What you need to do: Take the entries below and print all of them exactly, please.

Collection entries:

-=-=-

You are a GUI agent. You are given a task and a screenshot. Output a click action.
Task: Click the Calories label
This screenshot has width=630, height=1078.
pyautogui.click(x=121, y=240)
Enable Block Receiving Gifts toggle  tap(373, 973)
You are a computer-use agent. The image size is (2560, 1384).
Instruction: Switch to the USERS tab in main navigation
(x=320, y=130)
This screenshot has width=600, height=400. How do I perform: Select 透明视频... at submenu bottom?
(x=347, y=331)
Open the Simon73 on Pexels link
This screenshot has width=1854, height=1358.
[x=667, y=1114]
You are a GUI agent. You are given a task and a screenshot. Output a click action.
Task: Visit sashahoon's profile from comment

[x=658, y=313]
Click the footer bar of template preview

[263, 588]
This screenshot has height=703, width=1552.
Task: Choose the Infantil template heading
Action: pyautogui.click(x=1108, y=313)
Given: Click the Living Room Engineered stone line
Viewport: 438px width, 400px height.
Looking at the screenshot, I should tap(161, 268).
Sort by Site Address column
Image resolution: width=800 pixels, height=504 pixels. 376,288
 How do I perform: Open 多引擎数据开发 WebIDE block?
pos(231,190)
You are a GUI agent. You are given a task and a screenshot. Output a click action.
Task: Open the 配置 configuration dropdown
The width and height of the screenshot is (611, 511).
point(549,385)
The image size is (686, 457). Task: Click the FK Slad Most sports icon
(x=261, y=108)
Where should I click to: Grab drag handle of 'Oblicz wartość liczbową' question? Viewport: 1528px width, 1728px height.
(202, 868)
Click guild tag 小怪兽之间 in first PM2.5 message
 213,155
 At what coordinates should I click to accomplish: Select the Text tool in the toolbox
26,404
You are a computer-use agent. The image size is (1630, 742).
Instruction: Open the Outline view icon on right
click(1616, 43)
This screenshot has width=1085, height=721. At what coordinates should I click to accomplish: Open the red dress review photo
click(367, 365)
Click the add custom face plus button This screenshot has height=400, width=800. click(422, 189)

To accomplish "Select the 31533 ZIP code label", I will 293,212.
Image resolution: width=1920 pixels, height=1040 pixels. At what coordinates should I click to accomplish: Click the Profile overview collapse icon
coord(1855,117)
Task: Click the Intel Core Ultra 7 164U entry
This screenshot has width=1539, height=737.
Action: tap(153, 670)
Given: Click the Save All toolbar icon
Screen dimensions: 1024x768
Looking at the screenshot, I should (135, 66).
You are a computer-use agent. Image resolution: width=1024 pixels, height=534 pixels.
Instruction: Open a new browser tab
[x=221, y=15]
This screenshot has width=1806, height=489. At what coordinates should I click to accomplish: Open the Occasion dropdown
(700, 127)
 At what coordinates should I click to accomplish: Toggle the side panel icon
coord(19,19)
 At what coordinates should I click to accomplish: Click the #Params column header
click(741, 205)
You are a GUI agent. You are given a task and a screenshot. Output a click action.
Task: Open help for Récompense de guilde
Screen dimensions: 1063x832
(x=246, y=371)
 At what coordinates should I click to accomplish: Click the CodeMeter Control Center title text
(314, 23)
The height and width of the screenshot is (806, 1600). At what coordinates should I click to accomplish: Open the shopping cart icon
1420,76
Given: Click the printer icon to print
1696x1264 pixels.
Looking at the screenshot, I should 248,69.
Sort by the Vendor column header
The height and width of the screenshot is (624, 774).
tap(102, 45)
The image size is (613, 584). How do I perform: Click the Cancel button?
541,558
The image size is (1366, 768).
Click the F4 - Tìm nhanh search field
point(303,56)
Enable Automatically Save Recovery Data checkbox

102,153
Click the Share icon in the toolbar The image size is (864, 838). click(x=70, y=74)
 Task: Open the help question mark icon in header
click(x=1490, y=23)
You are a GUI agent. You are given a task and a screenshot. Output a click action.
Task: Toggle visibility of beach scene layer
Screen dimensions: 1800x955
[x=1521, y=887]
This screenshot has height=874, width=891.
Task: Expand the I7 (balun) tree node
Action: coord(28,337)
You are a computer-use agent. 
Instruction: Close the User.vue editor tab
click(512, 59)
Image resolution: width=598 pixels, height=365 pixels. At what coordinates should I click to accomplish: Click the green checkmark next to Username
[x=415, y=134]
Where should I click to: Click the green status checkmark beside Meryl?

-=-=-

Completed exercise:
You are a GUI agent. You are given a task and a screenshot. Output a click action.
Task: Click the Calories label
This screenshot has width=630, height=1078.
pyautogui.click(x=121, y=240)
Enable Block Receiving Gifts toggle  tap(373, 973)
You are a computer-use agent. The image size is (2560, 1384).
Instruction: Switch to the USERS tab in main navigation
(x=320, y=130)
This screenshot has width=600, height=400. How do I perform: Select 透明视频... at submenu bottom?
(x=347, y=331)
Open the Simon73 on Pexels link
This screenshot has width=1854, height=1358.
[x=667, y=1114]
You are a GUI agent. You are given a task and a screenshot. Output a click action.
Task: Visit sashahoon's profile from comment

[x=658, y=313]
Click the footer bar of template preview

[263, 588]
This screenshot has height=703, width=1552.
Task: Choose the Infantil template heading
Action: pyautogui.click(x=1108, y=313)
Given: Click the Living Room Engineered stone line
Viewport: 438px width, 400px height.
Looking at the screenshot, I should tap(161, 268).
Sort by Site Address column
Image resolution: width=800 pixels, height=504 pixels. 376,288
 How do I perform: Open 多引擎数据开发 WebIDE block?
pos(231,190)
You are a GUI agent. You are given a task and a screenshot. Output a click action.
Task: Open the 配置 configuration dropdown
The width and height of the screenshot is (611, 511).
point(549,385)
The image size is (686, 457). Task: Click the FK Slad Most sports icon
(x=261, y=108)
Where should I click to: Grab drag handle of 'Oblicz wartość liczbową' question? Viewport: 1528px width, 1728px height.
(202, 868)
Click guild tag 小怪兽之间 in first PM2.5 message
 213,155
 At what coordinates should I click to accomplish: Select the Text tool in the toolbox
26,404
You are a computer-use agent. The image size is (1630, 742).
Instruction: Open the Outline view icon on right
click(1616, 43)
This screenshot has width=1085, height=721. At what coordinates should I click to accomplish: Open the red dress review photo
click(367, 365)
Click the add custom face plus button This screenshot has height=400, width=800. click(422, 189)

To accomplish "Select the 31533 ZIP code label", I will 293,212.
Image resolution: width=1920 pixels, height=1040 pixels. At what coordinates should I click to accomplish: Click the Profile overview collapse icon
coord(1855,117)
Task: Click the Intel Core Ultra 7 164U entry
This screenshot has width=1539, height=737.
Action: tap(153, 670)
Given: Click the Save All toolbar icon
Screen dimensions: 1024x768
Looking at the screenshot, I should (135, 66).
You are a computer-use agent. Image resolution: width=1024 pixels, height=534 pixels.
Instruction: Open a new browser tab
[x=221, y=15]
This screenshot has width=1806, height=489. At what coordinates should I click to accomplish: Open the Occasion dropdown
(700, 127)
 At what coordinates should I click to accomplish: Toggle the side panel icon
coord(19,19)
 At what coordinates should I click to accomplish: Click the #Params column header
click(741, 205)
You are a GUI agent. You are given a task and a screenshot. Output a click action.
Task: Open help for Récompense de guilde
Screen dimensions: 1063x832
(x=246, y=371)
 At what coordinates should I click to accomplish: Click the CodeMeter Control Center title text
(314, 23)
The height and width of the screenshot is (806, 1600). At what coordinates should I click to accomplish: Open the shopping cart icon
1420,76
Given: Click the printer icon to print
1696x1264 pixels.
Looking at the screenshot, I should 248,69.
Sort by the Vendor column header
The height and width of the screenshot is (624, 774).
tap(102, 45)
The image size is (613, 584). How do I perform: Click the Cancel button?
541,558
The image size is (1366, 768).
Click the F4 - Tìm nhanh search field
point(303,56)
Enable Automatically Save Recovery Data checkbox

102,153
Click the Share icon in the toolbar The image size is (864, 838). click(x=70, y=74)
 Task: Open the help question mark icon in header
click(x=1490, y=23)
You are a GUI agent. You are given a task and a screenshot. Output a click action.
Task: Toggle visibility of beach scene layer
Screen dimensions: 1800x955
[x=1521, y=887]
This screenshot has height=874, width=891.
Task: Expand the I7 (balun) tree node
Action: coord(28,337)
You are a computer-use agent. 
Instruction: Close the User.vue editor tab
click(512, 59)
Image resolution: width=598 pixels, height=365 pixels. At what coordinates should I click to accomplish: Click the green checkmark next to Username
[x=415, y=134]
Where should I click to: Click the green status checkmark beside Meryl?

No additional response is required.